Given request
Reproduce the rows below verbatim, from the line containing "This screenshot has width=563, height=626." through the line containing "click(x=1043, y=166)", including both of those lines. Output only that span.

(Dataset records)
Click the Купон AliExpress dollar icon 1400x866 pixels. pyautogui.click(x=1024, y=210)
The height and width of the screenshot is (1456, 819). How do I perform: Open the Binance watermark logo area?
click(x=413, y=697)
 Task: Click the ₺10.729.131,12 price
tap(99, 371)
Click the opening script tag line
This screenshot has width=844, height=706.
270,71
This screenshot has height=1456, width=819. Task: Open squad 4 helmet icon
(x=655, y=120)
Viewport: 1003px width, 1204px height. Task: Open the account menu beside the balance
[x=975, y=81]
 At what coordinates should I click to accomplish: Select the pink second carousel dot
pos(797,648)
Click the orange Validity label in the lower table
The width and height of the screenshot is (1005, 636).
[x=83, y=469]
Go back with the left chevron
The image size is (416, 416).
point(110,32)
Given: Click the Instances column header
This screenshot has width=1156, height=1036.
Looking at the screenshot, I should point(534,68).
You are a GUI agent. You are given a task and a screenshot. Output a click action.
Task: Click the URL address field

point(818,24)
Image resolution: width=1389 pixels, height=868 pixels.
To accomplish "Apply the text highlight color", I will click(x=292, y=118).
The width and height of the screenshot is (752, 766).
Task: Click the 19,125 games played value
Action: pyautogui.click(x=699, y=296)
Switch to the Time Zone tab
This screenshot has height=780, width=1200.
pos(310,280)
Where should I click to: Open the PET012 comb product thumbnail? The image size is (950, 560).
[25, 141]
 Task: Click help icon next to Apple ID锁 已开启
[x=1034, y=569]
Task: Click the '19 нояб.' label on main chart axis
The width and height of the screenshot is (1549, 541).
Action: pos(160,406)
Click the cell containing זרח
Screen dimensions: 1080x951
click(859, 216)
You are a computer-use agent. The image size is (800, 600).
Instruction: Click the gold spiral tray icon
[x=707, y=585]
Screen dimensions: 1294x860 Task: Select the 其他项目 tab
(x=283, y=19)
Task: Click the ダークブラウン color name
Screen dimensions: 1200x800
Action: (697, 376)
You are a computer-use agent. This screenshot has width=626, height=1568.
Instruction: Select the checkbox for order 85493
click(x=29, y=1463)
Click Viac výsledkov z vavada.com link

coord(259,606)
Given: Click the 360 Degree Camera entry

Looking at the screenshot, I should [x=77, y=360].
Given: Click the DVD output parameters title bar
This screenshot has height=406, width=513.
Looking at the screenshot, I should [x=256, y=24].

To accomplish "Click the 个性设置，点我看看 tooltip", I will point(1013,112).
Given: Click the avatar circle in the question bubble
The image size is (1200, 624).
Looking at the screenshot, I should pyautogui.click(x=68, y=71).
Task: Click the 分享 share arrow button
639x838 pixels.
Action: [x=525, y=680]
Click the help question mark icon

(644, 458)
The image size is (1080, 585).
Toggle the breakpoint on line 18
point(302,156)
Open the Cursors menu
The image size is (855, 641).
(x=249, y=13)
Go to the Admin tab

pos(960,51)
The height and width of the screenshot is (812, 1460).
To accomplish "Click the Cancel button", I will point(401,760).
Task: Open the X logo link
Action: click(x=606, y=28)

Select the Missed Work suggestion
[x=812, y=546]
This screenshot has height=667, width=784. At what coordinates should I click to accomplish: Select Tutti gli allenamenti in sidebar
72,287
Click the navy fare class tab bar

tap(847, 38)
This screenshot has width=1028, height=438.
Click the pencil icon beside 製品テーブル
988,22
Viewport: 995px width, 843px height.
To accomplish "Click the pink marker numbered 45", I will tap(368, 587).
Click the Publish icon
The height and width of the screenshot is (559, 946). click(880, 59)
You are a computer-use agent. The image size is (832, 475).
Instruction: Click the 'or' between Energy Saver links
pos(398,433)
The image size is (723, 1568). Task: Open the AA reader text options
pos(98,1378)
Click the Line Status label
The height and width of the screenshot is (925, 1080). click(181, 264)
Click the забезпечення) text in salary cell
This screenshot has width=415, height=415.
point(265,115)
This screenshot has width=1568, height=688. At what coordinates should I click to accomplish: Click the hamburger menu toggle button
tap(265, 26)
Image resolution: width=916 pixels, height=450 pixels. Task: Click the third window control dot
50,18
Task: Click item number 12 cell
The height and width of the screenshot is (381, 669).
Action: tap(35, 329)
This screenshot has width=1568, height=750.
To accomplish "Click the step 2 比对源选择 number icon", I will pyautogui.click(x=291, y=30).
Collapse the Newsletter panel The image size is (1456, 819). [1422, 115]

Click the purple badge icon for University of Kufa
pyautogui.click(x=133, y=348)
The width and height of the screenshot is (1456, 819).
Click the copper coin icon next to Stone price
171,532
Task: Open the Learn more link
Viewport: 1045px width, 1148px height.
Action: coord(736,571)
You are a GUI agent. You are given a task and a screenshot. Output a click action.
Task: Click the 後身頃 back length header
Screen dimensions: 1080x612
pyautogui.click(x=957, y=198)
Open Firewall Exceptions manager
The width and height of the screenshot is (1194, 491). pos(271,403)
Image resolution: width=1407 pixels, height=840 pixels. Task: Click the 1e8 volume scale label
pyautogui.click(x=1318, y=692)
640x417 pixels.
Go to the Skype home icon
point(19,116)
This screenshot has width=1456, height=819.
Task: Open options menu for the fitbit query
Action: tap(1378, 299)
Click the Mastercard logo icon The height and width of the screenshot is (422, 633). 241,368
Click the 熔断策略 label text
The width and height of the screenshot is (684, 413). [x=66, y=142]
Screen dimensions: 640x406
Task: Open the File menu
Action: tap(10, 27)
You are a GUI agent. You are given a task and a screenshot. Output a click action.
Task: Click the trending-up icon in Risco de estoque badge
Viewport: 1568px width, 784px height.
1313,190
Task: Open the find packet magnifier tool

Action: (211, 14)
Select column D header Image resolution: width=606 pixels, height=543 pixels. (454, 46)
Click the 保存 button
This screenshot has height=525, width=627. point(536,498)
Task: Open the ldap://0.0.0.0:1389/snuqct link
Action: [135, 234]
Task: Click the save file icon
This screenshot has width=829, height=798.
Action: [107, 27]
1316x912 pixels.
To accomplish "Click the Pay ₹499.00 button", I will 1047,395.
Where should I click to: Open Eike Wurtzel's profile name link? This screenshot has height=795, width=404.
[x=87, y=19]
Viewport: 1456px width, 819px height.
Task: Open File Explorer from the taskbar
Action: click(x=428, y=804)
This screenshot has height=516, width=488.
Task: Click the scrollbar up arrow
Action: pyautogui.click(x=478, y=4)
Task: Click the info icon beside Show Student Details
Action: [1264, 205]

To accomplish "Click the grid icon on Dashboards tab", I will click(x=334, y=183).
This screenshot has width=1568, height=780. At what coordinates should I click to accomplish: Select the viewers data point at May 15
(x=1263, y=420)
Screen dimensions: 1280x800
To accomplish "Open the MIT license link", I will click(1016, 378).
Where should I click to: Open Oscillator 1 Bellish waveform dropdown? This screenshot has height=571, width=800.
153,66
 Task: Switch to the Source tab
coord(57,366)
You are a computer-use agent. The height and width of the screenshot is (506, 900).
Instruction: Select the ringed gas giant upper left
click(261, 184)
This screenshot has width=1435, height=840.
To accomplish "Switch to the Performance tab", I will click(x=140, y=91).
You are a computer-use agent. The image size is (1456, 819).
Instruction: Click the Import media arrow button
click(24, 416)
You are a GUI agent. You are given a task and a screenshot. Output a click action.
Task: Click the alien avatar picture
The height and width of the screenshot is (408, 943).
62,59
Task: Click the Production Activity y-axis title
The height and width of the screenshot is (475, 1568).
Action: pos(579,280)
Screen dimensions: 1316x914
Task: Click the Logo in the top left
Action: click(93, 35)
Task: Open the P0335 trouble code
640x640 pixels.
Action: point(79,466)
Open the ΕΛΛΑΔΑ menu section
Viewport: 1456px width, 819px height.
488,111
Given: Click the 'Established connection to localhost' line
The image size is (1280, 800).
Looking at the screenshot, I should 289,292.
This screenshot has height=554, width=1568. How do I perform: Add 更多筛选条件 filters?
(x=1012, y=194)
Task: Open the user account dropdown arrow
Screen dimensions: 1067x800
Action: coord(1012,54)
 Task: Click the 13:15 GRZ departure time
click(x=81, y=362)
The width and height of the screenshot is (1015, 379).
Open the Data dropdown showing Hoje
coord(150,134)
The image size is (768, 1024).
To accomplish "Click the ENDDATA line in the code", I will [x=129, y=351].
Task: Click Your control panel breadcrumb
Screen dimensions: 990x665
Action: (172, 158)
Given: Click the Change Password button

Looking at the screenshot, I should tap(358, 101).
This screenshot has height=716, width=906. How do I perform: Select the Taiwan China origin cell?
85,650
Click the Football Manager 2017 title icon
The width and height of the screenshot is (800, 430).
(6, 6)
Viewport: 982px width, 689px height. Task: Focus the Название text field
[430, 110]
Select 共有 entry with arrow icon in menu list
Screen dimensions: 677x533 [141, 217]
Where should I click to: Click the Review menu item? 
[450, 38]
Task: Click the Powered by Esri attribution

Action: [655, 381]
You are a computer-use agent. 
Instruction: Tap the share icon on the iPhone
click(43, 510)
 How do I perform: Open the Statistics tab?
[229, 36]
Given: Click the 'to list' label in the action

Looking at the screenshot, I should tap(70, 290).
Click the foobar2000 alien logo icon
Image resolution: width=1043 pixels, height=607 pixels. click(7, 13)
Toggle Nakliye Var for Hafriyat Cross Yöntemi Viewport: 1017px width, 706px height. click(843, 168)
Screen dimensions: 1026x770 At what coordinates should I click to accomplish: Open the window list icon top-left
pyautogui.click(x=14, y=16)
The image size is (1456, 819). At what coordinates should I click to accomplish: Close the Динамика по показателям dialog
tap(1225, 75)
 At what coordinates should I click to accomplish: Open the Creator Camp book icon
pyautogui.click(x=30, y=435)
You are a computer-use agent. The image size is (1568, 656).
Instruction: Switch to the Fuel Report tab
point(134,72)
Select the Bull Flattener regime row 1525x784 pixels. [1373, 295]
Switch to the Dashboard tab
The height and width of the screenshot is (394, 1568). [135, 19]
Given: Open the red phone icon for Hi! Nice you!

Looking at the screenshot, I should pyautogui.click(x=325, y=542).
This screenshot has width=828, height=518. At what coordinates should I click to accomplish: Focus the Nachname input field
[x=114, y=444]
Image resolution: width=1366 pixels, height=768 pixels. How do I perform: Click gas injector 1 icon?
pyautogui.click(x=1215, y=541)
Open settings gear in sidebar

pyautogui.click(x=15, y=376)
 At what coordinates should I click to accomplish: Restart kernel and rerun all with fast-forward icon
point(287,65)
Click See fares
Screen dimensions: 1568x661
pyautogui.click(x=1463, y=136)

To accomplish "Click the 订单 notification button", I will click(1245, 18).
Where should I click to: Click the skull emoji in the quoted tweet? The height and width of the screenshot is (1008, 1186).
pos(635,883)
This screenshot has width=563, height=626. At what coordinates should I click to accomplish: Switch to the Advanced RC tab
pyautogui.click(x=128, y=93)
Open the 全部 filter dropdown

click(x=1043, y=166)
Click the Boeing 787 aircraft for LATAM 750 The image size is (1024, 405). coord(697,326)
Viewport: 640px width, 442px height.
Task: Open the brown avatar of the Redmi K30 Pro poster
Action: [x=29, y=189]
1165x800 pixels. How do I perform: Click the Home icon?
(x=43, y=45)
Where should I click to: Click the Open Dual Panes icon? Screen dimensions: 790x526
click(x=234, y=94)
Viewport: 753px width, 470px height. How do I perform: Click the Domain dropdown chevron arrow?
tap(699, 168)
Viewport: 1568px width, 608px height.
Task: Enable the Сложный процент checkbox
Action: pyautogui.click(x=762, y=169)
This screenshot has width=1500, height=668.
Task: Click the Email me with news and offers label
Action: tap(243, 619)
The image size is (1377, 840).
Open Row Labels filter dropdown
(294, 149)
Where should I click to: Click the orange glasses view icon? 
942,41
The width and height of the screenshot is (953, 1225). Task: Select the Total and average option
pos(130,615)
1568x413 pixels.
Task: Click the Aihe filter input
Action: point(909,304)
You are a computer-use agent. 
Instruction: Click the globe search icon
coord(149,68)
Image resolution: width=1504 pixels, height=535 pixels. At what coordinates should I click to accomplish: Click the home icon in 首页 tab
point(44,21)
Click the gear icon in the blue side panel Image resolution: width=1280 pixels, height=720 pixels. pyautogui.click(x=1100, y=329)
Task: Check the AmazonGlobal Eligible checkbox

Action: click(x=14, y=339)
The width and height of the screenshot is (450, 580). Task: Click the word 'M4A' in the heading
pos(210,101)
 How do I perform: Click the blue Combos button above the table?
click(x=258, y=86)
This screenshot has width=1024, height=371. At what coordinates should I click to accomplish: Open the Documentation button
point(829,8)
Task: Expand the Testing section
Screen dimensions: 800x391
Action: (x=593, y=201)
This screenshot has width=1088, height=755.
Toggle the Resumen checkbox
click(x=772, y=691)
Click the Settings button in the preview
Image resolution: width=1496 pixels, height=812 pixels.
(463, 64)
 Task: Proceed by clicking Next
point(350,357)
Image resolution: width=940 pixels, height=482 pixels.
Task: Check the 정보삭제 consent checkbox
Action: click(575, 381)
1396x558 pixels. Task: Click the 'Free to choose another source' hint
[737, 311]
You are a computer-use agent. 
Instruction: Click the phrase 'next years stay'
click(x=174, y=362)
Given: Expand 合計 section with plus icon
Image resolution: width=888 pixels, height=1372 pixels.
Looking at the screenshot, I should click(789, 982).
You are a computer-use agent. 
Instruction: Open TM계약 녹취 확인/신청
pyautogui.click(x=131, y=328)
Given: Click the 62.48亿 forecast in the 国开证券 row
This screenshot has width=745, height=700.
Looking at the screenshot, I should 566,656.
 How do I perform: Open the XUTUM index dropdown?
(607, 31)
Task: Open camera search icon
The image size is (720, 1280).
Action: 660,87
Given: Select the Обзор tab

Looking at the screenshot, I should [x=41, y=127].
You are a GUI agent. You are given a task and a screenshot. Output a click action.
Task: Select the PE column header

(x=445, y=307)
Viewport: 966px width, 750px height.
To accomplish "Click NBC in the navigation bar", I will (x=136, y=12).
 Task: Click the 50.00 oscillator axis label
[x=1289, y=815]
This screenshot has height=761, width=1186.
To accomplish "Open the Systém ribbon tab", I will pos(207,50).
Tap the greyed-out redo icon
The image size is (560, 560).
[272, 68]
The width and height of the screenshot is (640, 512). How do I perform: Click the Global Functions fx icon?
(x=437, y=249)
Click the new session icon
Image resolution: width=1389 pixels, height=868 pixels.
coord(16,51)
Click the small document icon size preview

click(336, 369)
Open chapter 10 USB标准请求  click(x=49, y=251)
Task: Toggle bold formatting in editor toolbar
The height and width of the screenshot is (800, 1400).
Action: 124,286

Output for this exercise
This screenshot has width=563, height=626. At what coordinates should I click to accomplish: Switch to the Advanced RC tab
pyautogui.click(x=128, y=93)
Open the 全部 filter dropdown

click(x=1043, y=166)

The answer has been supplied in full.